Alfred avait quarante-six ans à l’époque, autant dire qu’il avait déjà vécu toute une vie. Même si tout le monde savait qu’il était un homme de train, donc, par définition, gris, noir et sombre d’allure. Alfred changeait de style dès qu’il était à la maison. Pour Béatrice, qui n’aurait pas aimé qu’il se laisse aller. Qui se méfiait de l’univers métallique et charbonneux des trains. Les accidents sur la voie étaient impardonnables. Alfred changeait de look, comme on dit désormais, pour lui-même, certainement, cette part de lui-même où subsistaient des échos du théâtre où Ovila Légaré et lui avaient joué Molière. Il traînait aussi dans sa mémoire des oripeaux de poésie romantique, dont on arrivait aux Fêtes, parfois, à lui arracher quelques rimes étonnantes et de flamboyants extraits.

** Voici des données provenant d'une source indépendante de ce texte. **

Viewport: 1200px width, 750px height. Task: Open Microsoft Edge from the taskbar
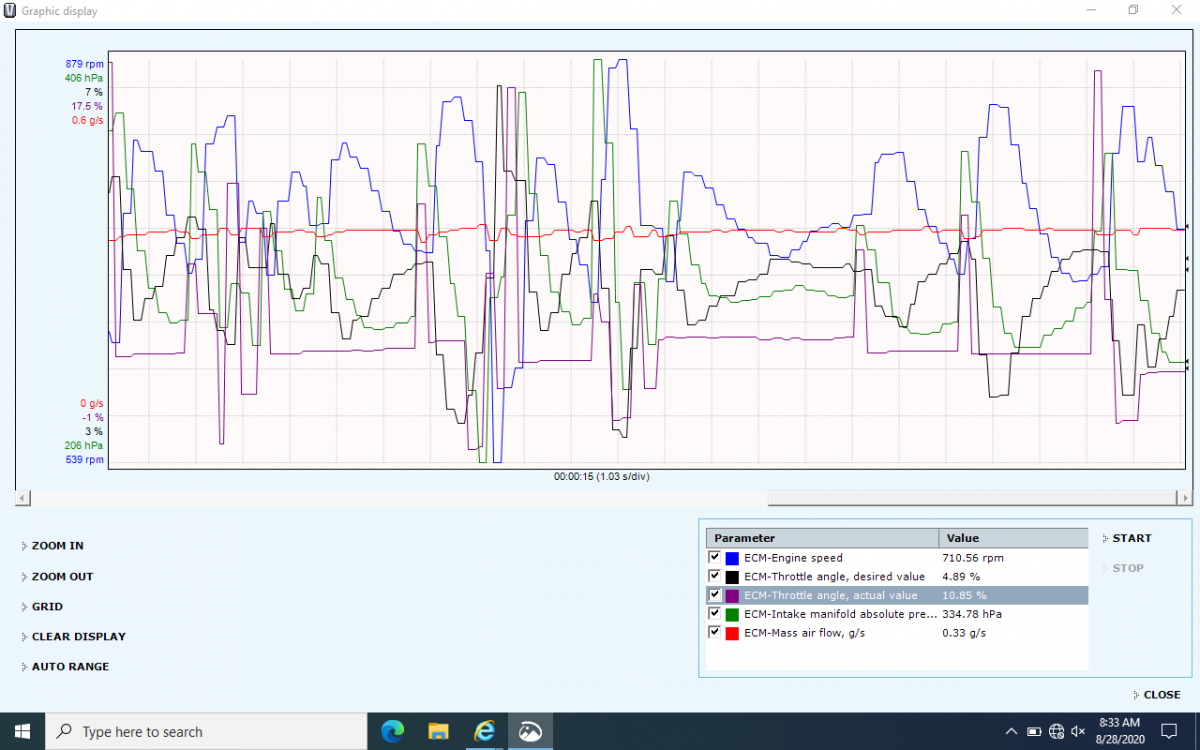[x=391, y=731]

C’est dans ces moments-là, alors qu’Alfred changeait littéralement d’aspect, devenant au milieu du silence de la famille réunie un capitaine, un mousquetaire, que dis-je, un archiduc pourfendant la bêtise et l’ignominie, c’est devant cet homme transformé que Pierrot avait commencé à soupçonner le pouvoir incroyable des mots.

Même en temps ordinaire, à Val-David, le cheminot troquait la casquette rayée pour un Stetson alezan, portant bien droit une veste épaisse bleu roi sur une chemise blanche impeccable, le ventre barré par une chaîne au bout de laquelle une grosse patate lui donnait l’heure précise, à la seconde près. Le train ne le quittait jamais tout à fait. Le CPR exigeait que cette montre soit vérifiée tous les mois par un horloger. On ne plaisantait pas avec l’horaire des trains, en mille neuf cent quarante-six. Et Pierrot détectait, pendant ces promenades entre la maison et la gare, son odeur d’homme de fer, un parfum qu’il n’oubliera jamais, un mélange de mâchefer et d’eau de Cologne tout à fait à l’image d’Alfred, à demi gentleman et à demi homme de cour.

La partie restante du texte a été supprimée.